What to work on:
Swap every "Where should I click to:" in the items below for "Where do I click to:", leaving all other text unchanged.

(Stored items)
──────
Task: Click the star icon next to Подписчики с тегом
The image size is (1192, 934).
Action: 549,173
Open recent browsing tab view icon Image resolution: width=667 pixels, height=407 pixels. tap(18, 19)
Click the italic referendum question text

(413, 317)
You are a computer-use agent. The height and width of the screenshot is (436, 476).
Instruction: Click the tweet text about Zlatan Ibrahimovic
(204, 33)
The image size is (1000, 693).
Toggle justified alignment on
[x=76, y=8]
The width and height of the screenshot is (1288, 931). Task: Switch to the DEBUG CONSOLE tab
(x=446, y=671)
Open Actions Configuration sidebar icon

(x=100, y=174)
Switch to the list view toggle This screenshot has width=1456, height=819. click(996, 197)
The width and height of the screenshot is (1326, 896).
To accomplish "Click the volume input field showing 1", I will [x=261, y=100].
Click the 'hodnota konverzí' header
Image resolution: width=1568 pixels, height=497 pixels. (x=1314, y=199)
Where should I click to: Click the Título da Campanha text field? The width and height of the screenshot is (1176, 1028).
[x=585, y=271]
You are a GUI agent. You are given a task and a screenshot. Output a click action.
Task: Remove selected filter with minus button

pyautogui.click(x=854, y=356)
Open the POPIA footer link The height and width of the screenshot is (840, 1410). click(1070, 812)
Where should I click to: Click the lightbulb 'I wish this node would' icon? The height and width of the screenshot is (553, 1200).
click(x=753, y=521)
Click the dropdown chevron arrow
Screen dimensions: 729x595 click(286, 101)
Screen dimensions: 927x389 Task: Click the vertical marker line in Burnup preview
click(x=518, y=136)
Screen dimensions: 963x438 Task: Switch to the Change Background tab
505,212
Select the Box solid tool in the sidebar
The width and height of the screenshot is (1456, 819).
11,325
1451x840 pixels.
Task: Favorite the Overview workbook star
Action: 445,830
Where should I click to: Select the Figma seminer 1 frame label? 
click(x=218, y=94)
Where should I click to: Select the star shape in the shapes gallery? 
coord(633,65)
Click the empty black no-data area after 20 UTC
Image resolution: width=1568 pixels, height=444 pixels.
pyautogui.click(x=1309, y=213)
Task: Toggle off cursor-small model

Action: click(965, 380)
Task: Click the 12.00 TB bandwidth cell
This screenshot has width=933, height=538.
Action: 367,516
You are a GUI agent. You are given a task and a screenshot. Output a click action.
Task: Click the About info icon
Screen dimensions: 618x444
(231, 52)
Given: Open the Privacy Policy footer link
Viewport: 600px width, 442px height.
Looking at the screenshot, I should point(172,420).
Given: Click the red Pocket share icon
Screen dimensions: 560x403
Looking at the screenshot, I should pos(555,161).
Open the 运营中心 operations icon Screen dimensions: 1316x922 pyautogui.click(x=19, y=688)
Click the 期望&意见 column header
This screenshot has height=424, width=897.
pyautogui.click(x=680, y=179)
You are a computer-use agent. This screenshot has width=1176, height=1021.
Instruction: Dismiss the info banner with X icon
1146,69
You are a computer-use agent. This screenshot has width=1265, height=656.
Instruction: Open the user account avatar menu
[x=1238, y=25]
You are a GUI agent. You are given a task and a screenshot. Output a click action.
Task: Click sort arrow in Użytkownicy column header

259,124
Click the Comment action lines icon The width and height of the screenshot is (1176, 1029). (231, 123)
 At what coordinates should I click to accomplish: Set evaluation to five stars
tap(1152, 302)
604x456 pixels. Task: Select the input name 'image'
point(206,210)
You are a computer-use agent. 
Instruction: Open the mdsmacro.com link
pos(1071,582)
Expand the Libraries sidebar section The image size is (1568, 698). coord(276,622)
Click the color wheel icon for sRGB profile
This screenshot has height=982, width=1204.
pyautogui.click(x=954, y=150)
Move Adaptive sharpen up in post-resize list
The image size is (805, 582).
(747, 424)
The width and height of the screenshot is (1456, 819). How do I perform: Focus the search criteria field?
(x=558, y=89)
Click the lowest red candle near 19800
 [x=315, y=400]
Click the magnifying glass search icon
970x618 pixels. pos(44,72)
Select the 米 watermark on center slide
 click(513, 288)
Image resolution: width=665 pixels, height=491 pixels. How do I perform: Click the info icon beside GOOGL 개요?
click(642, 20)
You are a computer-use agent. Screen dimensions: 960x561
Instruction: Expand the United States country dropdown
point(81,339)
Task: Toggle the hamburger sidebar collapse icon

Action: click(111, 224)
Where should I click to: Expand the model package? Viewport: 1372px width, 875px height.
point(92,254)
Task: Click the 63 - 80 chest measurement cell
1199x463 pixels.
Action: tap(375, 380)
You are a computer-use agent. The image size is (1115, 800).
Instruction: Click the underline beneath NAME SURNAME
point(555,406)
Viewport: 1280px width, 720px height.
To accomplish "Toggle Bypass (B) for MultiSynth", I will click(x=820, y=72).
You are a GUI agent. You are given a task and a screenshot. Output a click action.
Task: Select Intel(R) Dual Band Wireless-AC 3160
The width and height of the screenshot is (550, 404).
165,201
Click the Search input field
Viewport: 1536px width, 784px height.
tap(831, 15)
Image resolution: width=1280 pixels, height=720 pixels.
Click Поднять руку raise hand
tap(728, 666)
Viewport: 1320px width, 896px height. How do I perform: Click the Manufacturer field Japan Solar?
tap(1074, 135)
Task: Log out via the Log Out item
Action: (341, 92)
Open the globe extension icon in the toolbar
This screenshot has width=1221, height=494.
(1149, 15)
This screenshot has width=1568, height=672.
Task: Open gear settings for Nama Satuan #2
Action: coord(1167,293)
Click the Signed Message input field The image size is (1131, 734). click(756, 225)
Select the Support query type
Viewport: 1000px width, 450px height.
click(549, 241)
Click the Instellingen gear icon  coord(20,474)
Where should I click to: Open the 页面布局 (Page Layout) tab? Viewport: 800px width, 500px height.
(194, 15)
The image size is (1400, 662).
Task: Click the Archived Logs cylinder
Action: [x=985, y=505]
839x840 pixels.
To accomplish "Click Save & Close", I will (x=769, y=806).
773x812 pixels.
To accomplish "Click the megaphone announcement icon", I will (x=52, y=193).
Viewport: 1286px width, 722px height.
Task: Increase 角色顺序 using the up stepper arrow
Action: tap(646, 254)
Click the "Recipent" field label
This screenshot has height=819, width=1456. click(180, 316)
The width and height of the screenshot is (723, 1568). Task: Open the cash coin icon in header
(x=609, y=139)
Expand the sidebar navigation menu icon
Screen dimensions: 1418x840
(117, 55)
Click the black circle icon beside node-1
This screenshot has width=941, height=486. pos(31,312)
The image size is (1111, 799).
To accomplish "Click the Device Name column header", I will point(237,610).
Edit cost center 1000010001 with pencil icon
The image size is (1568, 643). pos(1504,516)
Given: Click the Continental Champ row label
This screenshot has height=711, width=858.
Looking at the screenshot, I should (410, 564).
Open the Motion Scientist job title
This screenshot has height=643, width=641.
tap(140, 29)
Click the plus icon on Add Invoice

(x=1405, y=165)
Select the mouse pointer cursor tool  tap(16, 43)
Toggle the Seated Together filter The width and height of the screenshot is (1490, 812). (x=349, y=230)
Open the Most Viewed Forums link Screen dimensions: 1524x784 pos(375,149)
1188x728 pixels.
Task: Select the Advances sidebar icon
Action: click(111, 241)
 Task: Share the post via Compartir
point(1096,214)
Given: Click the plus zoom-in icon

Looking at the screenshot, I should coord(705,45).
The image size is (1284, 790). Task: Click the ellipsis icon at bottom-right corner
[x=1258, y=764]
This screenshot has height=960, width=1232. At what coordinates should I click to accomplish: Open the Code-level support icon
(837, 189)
──────
Output below:
Task: Click the star icon next to Подписчики с тегом
The image size is (1192, 934).
Action: 549,173
Open recent browsing tab view icon Image resolution: width=667 pixels, height=407 pixels. tap(18, 19)
Click the italic referendum question text

(413, 317)
You are a computer-use agent. The height and width of the screenshot is (436, 476).
Instruction: Click the tweet text about Zlatan Ibrahimovic
(204, 33)
The image size is (1000, 693).
Toggle justified alignment on
[x=76, y=8]
The width and height of the screenshot is (1288, 931). Task: Switch to the DEBUG CONSOLE tab
(x=446, y=671)
Open Actions Configuration sidebar icon

(x=100, y=174)
Switch to the list view toggle This screenshot has width=1456, height=819. click(996, 197)
The width and height of the screenshot is (1326, 896).
To accomplish "Click the volume input field showing 1", I will [x=261, y=100].
Click the 'hodnota konverzí' header
Image resolution: width=1568 pixels, height=497 pixels. (x=1314, y=199)
Where do I click to: Click the Título da Campanha text field? The width and height of the screenshot is (1176, 1028).
[x=585, y=271]
You are a GUI agent. You are given a task and a screenshot. Output a click action.
Task: Remove selected filter with minus button

pyautogui.click(x=854, y=356)
Open the POPIA footer link The height and width of the screenshot is (840, 1410). click(1070, 812)
Where do I click to: Click the lightbulb 'I wish this node would' icon? The height and width of the screenshot is (553, 1200).
click(x=753, y=521)
Click the dropdown chevron arrow
Screen dimensions: 729x595 click(286, 101)
Screen dimensions: 927x389 Task: Click the vertical marker line in Burnup preview
click(x=518, y=136)
Screen dimensions: 963x438 Task: Switch to the Change Background tab
505,212
Select the Box solid tool in the sidebar
The width and height of the screenshot is (1456, 819).
11,325
1451x840 pixels.
Task: Favorite the Overview workbook star
Action: 445,830
Where do I click to: Select the Figma seminer 1 frame label? 
click(x=218, y=94)
Where do I click to: Select the star shape in the shapes gallery? 
coord(633,65)
Click the empty black no-data area after 20 UTC
Image resolution: width=1568 pixels, height=444 pixels.
pyautogui.click(x=1309, y=213)
Task: Toggle off cursor-small model

Action: click(965, 380)
Task: Click the 12.00 TB bandwidth cell
This screenshot has width=933, height=538.
Action: 367,516
You are a GUI agent. You are given a task and a screenshot. Output a click action.
Task: Click the About info icon
Screen dimensions: 618x444
(231, 52)
Given: Open the Privacy Policy footer link
Viewport: 600px width, 442px height.
Looking at the screenshot, I should point(172,420).
Given: Click the red Pocket share icon
Screen dimensions: 560x403
Looking at the screenshot, I should pos(555,161).
Open the 运营中心 operations icon Screen dimensions: 1316x922 pyautogui.click(x=19, y=688)
Click the 期望&意见 column header
This screenshot has height=424, width=897.
pyautogui.click(x=680, y=179)
You are a computer-use agent. This screenshot has width=1176, height=1021.
Instruction: Dismiss the info banner with X icon
1146,69
You are a computer-use agent. This screenshot has width=1265, height=656.
Instruction: Open the user account avatar menu
[x=1238, y=25]
You are a GUI agent. You are given a task and a screenshot. Output a click action.
Task: Click sort arrow in Użytkownicy column header

259,124
Click the Comment action lines icon The width and height of the screenshot is (1176, 1029). (231, 123)
 At what coordinates should I click to accomplish: Set evaluation to five stars
tap(1152, 302)
604x456 pixels. Task: Select the input name 'image'
point(206,210)
You are a computer-use agent. 
Instruction: Open the mdsmacro.com link
pos(1071,582)
Expand the Libraries sidebar section The image size is (1568, 698). coord(276,622)
Click the color wheel icon for sRGB profile
This screenshot has height=982, width=1204.
pyautogui.click(x=954, y=150)
Move Adaptive sharpen up in post-resize list
The image size is (805, 582).
(747, 424)
The width and height of the screenshot is (1456, 819). How do I perform: Focus the search criteria field?
(x=558, y=89)
Click the lowest red candle near 19800
 [x=315, y=400]
Click the magnifying glass search icon
970x618 pixels. pos(44,72)
Select the 米 watermark on center slide
 click(513, 288)
Image resolution: width=665 pixels, height=491 pixels. How do I perform: Click the info icon beside GOOGL 개요?
click(642, 20)
You are a computer-use agent. Screen dimensions: 960x561
Instruction: Expand the United States country dropdown
point(81,339)
Task: Toggle the hamburger sidebar collapse icon

Action: click(111, 224)
Where do I click to: Expand the model package? Viewport: 1372px width, 875px height.
point(92,254)
Task: Click the 63 - 80 chest measurement cell
1199x463 pixels.
Action: tap(375, 380)
You are a computer-use agent. The image size is (1115, 800).
Instruction: Click the underline beneath NAME SURNAME
point(555,406)
Viewport: 1280px width, 720px height.
To accomplish "Toggle Bypass (B) for MultiSynth", I will click(x=820, y=72).
You are a GUI agent. You are given a task and a screenshot. Output a click action.
Task: Select Intel(R) Dual Band Wireless-AC 3160
The width and height of the screenshot is (550, 404).
165,201
Click the Search input field
Viewport: 1536px width, 784px height.
tap(831, 15)
Image resolution: width=1280 pixels, height=720 pixels.
Click Поднять руку raise hand
tap(728, 666)
Viewport: 1320px width, 896px height. How do I perform: Click the Manufacturer field Japan Solar?
tap(1074, 135)
Task: Log out via the Log Out item
Action: (341, 92)
Open the globe extension icon in the toolbar
This screenshot has width=1221, height=494.
(1149, 15)
This screenshot has width=1568, height=672.
Task: Open gear settings for Nama Satuan #2
Action: coord(1167,293)
Click the Signed Message input field The image size is (1131, 734). click(756, 225)
Select the Support query type
Viewport: 1000px width, 450px height.
click(549, 241)
Click the Instellingen gear icon  coord(20,474)
Where do I click to: Open the 页面布局 (Page Layout) tab? Viewport: 800px width, 500px height.
(194, 15)
The image size is (1400, 662).
Task: Click the Archived Logs cylinder
Action: [x=985, y=505]
839x840 pixels.
To accomplish "Click Save & Close", I will (x=769, y=806).
773x812 pixels.
To accomplish "Click the megaphone announcement icon", I will (x=52, y=193).
Viewport: 1286px width, 722px height.
Task: Increase 角色顺序 using the up stepper arrow
Action: tap(646, 254)
Click the "Recipent" field label
This screenshot has height=819, width=1456. click(180, 316)
The width and height of the screenshot is (723, 1568). Task: Open the cash coin icon in header
(x=609, y=139)
Expand the sidebar navigation menu icon
Screen dimensions: 1418x840
(117, 55)
Click the black circle icon beside node-1
This screenshot has width=941, height=486. pos(31,312)
The image size is (1111, 799).
To accomplish "Click the Device Name column header", I will point(237,610).
Edit cost center 1000010001 with pencil icon
The image size is (1568, 643). pos(1504,516)
Given: Click the Continental Champ row label
This screenshot has height=711, width=858.
Looking at the screenshot, I should (410, 564).
Open the Motion Scientist job title
This screenshot has height=643, width=641.
tap(140, 29)
Click the plus icon on Add Invoice

(x=1405, y=165)
Select the mouse pointer cursor tool  tap(16, 43)
Toggle the Seated Together filter The width and height of the screenshot is (1490, 812). (x=349, y=230)
Open the Most Viewed Forums link Screen dimensions: 1524x784 pos(375,149)
1188x728 pixels.
Task: Select the Advances sidebar icon
Action: click(111, 241)
 Task: Share the post via Compartir
point(1096,214)
Given: Click the plus zoom-in icon

Looking at the screenshot, I should coord(705,45).
The image size is (1284, 790). Task: Click the ellipsis icon at bottom-right corner
[x=1258, y=764]
This screenshot has height=960, width=1232. At what coordinates should I click to accomplish: Open the Code-level support icon
(837, 189)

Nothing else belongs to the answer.